WHAT IS REQUIRED » Transcribe the data in full; each line must match exactly.

----- PROVIDED RECORDS

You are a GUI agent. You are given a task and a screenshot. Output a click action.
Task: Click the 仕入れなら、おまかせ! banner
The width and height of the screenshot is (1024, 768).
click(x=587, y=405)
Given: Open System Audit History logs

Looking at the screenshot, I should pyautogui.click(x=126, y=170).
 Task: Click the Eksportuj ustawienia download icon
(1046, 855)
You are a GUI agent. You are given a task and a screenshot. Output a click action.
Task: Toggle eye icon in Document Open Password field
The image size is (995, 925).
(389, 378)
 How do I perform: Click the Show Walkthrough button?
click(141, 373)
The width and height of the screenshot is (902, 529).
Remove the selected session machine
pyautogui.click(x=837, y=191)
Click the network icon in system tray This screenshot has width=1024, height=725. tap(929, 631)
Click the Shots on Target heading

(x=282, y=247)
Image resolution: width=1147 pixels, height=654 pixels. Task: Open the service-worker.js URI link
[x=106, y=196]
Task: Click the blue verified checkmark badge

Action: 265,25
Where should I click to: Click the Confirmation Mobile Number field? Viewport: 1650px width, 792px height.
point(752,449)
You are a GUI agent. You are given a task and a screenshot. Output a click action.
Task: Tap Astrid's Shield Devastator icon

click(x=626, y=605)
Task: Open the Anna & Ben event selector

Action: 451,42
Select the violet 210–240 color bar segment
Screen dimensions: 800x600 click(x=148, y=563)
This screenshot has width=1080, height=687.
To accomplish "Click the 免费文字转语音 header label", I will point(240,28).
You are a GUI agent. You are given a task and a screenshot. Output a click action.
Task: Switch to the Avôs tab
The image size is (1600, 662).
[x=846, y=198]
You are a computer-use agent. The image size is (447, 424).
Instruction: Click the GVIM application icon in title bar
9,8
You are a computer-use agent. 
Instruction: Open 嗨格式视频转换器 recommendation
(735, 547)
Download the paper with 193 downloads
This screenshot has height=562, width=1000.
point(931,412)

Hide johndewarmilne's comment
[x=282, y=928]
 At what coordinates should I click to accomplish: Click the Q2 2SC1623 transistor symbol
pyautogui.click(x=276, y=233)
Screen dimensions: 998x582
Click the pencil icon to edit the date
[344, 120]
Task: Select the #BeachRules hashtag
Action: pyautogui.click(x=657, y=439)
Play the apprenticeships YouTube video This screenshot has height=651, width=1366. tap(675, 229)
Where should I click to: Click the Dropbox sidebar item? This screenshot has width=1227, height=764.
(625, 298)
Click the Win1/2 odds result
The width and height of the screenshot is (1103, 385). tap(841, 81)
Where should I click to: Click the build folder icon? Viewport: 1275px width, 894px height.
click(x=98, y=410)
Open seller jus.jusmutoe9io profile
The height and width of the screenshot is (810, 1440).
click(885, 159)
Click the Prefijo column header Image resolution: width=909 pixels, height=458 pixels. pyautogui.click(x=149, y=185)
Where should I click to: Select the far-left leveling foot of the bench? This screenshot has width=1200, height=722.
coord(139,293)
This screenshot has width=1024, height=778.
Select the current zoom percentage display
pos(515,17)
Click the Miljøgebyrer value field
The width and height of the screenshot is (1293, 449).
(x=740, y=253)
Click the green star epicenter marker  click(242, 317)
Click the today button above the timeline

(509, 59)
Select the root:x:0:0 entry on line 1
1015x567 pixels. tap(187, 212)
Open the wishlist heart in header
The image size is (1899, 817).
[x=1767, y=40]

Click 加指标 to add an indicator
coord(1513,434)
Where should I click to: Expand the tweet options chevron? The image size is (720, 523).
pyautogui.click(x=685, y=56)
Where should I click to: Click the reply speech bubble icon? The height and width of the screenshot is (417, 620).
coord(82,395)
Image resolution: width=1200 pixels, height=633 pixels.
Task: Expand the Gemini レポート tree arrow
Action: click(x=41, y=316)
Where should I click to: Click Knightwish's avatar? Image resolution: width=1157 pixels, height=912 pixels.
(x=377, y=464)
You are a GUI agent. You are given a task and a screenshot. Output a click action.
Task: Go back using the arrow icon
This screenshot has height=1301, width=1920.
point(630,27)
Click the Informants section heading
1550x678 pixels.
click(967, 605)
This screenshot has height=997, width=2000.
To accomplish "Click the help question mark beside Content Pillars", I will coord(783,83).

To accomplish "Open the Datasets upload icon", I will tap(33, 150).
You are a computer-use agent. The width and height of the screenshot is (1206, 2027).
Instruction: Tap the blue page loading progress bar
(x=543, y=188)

----------

RESPONSE TO THE EXERCISE »
You are a GUI agent. You are given a task and a screenshot. Output a click action.
Task: Click the 仕入れなら、おまかせ! banner
The width and height of the screenshot is (1024, 768).
click(x=587, y=405)
Given: Open System Audit History logs

Looking at the screenshot, I should pyautogui.click(x=126, y=170).
 Task: Click the Eksportuj ustawienia download icon
(1046, 855)
You are a GUI agent. You are given a task and a screenshot. Output a click action.
Task: Toggle eye icon in Document Open Password field
The image size is (995, 925).
(389, 378)
 How do I perform: Click the Show Walkthrough button?
click(141, 373)
The width and height of the screenshot is (902, 529).
Remove the selected session machine
pyautogui.click(x=837, y=191)
Click the network icon in system tray This screenshot has width=1024, height=725. tap(929, 631)
Click the Shots on Target heading

(x=282, y=247)
Image resolution: width=1147 pixels, height=654 pixels. Task: Open the service-worker.js URI link
[x=106, y=196]
Task: Click the blue verified checkmark badge

Action: 265,25
Where should I click to: Click the Confirmation Mobile Number field? Viewport: 1650px width, 792px height.
point(752,449)
You are a GUI agent. You are given a task and a screenshot. Output a click action.
Task: Tap Astrid's Shield Devastator icon

click(x=626, y=605)
Task: Open the Anna & Ben event selector

Action: 451,42
Select the violet 210–240 color bar segment
Screen dimensions: 800x600 click(x=148, y=563)
This screenshot has width=1080, height=687.
To accomplish "Click the 免费文字转语音 header label", I will point(240,28).
You are a GUI agent. You are given a task and a screenshot. Output a click action.
Task: Switch to the Avôs tab
The image size is (1600, 662).
[x=846, y=198]
You are a computer-use agent. The image size is (447, 424).
Instruction: Click the GVIM application icon in title bar
9,8
You are a computer-use agent. 
Instruction: Open 嗨格式视频转换器 recommendation
(735, 547)
Download the paper with 193 downloads
This screenshot has height=562, width=1000.
point(931,412)

Hide johndewarmilne's comment
[x=282, y=928]
 At what coordinates should I click to accomplish: Click the Q2 2SC1623 transistor symbol
pyautogui.click(x=276, y=233)
Screen dimensions: 998x582
Click the pencil icon to edit the date
[344, 120]
Task: Select the #BeachRules hashtag
Action: pyautogui.click(x=657, y=439)
Play the apprenticeships YouTube video This screenshot has height=651, width=1366. tap(675, 229)
Where should I click to: Click the Dropbox sidebar item? This screenshot has width=1227, height=764.
(625, 298)
Click the Win1/2 odds result
The width and height of the screenshot is (1103, 385). tap(841, 81)
Where should I click to: Click the build folder icon? Viewport: 1275px width, 894px height.
click(x=98, y=410)
Open seller jus.jusmutoe9io profile
The height and width of the screenshot is (810, 1440).
click(885, 159)
Click the Prefijo column header Image resolution: width=909 pixels, height=458 pixels. pyautogui.click(x=149, y=185)
Where should I click to: Select the far-left leveling foot of the bench? This screenshot has width=1200, height=722.
coord(139,293)
This screenshot has width=1024, height=778.
Select the current zoom percentage display
pos(515,17)
Click the Miljøgebyrer value field
The width and height of the screenshot is (1293, 449).
(x=740, y=253)
Click the green star epicenter marker  click(242, 317)
Click the today button above the timeline

(509, 59)
Select the root:x:0:0 entry on line 1
1015x567 pixels. tap(187, 212)
Open the wishlist heart in header
The image size is (1899, 817).
[x=1767, y=40]

Click 加指标 to add an indicator
coord(1513,434)
Where should I click to: Expand the tweet options chevron? The image size is (720, 523).
pyautogui.click(x=685, y=56)
Where should I click to: Click the reply speech bubble icon? The height and width of the screenshot is (417, 620).
coord(82,395)
Image resolution: width=1200 pixels, height=633 pixels.
Task: Expand the Gemini レポート tree arrow
Action: click(x=41, y=316)
Where should I click to: Click Knightwish's avatar? Image resolution: width=1157 pixels, height=912 pixels.
(x=377, y=464)
You are a GUI agent. You are given a task and a screenshot. Output a click action.
Task: Go back using the arrow icon
This screenshot has height=1301, width=1920.
point(630,27)
Click the Informants section heading
1550x678 pixels.
click(967, 605)
This screenshot has height=997, width=2000.
To accomplish "Click the help question mark beside Content Pillars", I will coord(783,83).

To accomplish "Open the Datasets upload icon", I will tap(33, 150).
You are a computer-use agent. The width and height of the screenshot is (1206, 2027).
Instruction: Tap the blue page loading progress bar
(x=543, y=188)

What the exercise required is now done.